# BedSide Defense



## ss40 (Jun 18, 2013)

I found this product that looks cool. Check out the link HOME


----------



## Jack2427 (Jul 21, 2013)

Looks good to me. There are a number of gadgets that make your gun readily available at your bed side, under your desk etc.. As regards the bed side holsters I prefer the drawer, or a small case that opens with key sequence or even fingerprints. I kind of like to have a few seconds to evaluate the situation, before going "cocked and locked". And I am a very expeienced professional weapons handler, "fast is fine, accuracy is final". Wyatt Erp.


----------



## Glock Doctor (Mar 14, 2011)

I carry in C-3. Over the past 12 years and, at least, two armed confrontations it ain't ever been a problem. (Except, of course, on the Internet; C-3 is always a problem on the Internet!) :mrgreen: 

At night my EDC goes underneath the pillow.
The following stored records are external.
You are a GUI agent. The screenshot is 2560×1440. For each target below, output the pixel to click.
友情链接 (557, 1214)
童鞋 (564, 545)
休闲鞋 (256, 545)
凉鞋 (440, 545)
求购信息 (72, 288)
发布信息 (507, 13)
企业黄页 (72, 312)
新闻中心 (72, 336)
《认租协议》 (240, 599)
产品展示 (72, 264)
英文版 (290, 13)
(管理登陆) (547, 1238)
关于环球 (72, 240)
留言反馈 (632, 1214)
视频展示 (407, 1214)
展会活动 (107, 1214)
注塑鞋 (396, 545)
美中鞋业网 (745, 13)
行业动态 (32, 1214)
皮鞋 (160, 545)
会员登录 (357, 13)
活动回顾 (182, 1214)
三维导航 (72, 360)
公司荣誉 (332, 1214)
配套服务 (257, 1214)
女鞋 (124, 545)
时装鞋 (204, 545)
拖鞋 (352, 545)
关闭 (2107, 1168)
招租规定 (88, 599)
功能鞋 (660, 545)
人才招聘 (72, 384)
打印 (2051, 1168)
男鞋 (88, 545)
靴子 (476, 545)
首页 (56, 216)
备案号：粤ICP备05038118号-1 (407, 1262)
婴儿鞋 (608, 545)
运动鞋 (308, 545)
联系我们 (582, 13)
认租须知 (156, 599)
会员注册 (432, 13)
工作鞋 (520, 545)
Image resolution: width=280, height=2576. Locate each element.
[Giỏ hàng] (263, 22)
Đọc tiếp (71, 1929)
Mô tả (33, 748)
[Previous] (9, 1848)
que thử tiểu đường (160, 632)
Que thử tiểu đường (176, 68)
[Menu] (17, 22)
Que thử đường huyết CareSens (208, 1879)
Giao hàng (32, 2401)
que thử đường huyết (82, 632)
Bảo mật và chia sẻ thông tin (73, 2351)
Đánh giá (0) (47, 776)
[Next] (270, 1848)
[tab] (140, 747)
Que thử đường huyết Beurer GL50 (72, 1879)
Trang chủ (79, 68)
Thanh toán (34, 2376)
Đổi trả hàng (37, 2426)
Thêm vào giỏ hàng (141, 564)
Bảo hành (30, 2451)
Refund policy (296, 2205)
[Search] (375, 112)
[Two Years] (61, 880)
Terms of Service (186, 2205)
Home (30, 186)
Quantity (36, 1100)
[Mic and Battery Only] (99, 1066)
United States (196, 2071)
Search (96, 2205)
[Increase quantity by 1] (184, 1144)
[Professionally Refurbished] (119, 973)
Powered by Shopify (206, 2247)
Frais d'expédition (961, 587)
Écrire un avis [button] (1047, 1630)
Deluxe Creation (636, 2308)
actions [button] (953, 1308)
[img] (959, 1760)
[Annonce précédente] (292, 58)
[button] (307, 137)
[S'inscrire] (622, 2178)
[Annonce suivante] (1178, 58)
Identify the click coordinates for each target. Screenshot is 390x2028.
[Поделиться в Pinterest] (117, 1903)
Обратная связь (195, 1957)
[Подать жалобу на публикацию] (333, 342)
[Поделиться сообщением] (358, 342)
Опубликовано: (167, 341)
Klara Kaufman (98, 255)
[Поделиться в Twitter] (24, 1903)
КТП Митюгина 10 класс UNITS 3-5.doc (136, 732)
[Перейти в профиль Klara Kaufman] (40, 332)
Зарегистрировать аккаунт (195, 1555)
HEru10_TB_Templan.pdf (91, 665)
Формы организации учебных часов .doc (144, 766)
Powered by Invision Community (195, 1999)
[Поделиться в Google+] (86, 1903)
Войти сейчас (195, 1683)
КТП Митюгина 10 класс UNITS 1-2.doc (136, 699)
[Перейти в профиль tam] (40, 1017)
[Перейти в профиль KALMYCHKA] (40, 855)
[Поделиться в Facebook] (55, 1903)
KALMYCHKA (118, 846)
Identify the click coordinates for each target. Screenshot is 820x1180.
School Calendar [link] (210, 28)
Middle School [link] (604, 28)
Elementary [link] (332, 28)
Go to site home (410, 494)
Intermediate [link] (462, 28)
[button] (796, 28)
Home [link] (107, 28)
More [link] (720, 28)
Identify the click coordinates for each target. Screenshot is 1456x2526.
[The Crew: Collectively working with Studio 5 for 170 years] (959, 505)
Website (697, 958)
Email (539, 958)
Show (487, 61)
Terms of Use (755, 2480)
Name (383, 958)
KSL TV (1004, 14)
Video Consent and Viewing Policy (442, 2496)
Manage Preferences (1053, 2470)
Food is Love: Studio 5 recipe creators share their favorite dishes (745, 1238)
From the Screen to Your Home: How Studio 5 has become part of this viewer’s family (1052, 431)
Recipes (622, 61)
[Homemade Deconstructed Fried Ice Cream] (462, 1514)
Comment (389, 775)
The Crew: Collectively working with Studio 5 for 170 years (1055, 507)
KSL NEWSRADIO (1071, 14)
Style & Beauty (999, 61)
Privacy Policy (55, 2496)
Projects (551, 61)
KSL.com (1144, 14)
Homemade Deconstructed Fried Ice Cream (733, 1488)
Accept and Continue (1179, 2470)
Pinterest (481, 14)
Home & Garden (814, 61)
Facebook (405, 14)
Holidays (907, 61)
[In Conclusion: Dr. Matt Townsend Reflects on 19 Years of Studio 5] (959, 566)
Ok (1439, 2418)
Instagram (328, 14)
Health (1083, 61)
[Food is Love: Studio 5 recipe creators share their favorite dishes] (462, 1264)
Some people wake up hard, and might not be either comfortable or necessarily effective sleeping like this. I'm not one of those people. Me? I wake up easy; and, except for an occasional illness, I have never had a problem becoming either alert or functioning properly from out of a sound sleep. Not even back in the early Summer of 2007 when six or seven loud gunshots suddenly erupted at 1:30 in the morning just across the road from our bedroom window. (The windows were open; and, wow, that was loud!) 

Apparently, one of our drug-sucking neighbors got followed home from a local bar; and, then, just when he thought he was done for the night, somebody who strongly objected to his continued presence on Planet Earth used a semiautomatic pistol to let him know that he was actually, 'persona non grata'. :smt102 

As for this new bedframe holster device? As far as I'm concerned it's just another essentially unnecessary, 'gun gadget' for the Glockeroos and other handgun aficionados to play with. Me, personally? I don't need, 'a few seconds' to evaluate anything; and, after many years of doing it, I simply sleep better whenever I feel, 'that lump' under my head! At home or while traveling it's all the same response technique. (Same idea as knowing better than to ever sleep on your stomach!)


----------



## SouthernBoy (Jun 27, 2007)

My bedside gun at this time is a gen3 G19. It is configured just like my other carry Glocks which included Trijicon night sights. It currently resides in its carry holster which happens to be a Fobus Evolution belt unit. This holster imparts a settable amount of friction for retention so that gun is not coming out of that holster without a deliberate move on my part. I wake up from sleep fully aware and operational. This has been tested (summer of 2009) so I am very comfortable with the way my sidearm is kept during the night, On that occasion, I had a gen3 G23 in a belt fanny pouch and it still took two hands to get to it. Worked fine.


----------



## Steve M1911A1 (Feb 6, 2008)

This gadget is one of those things that you can more easily and cheaply make for yourself, than buy on the web.

How it differs from merely placing your pistol and a flashlight atop your bedside table evades my understanding. Maybe it's for people who do not have bedside tables.


----------



## fast20 (Sep 12, 2011)

my bedside setup.... gun magnet i think was $7.... one handed access...


----------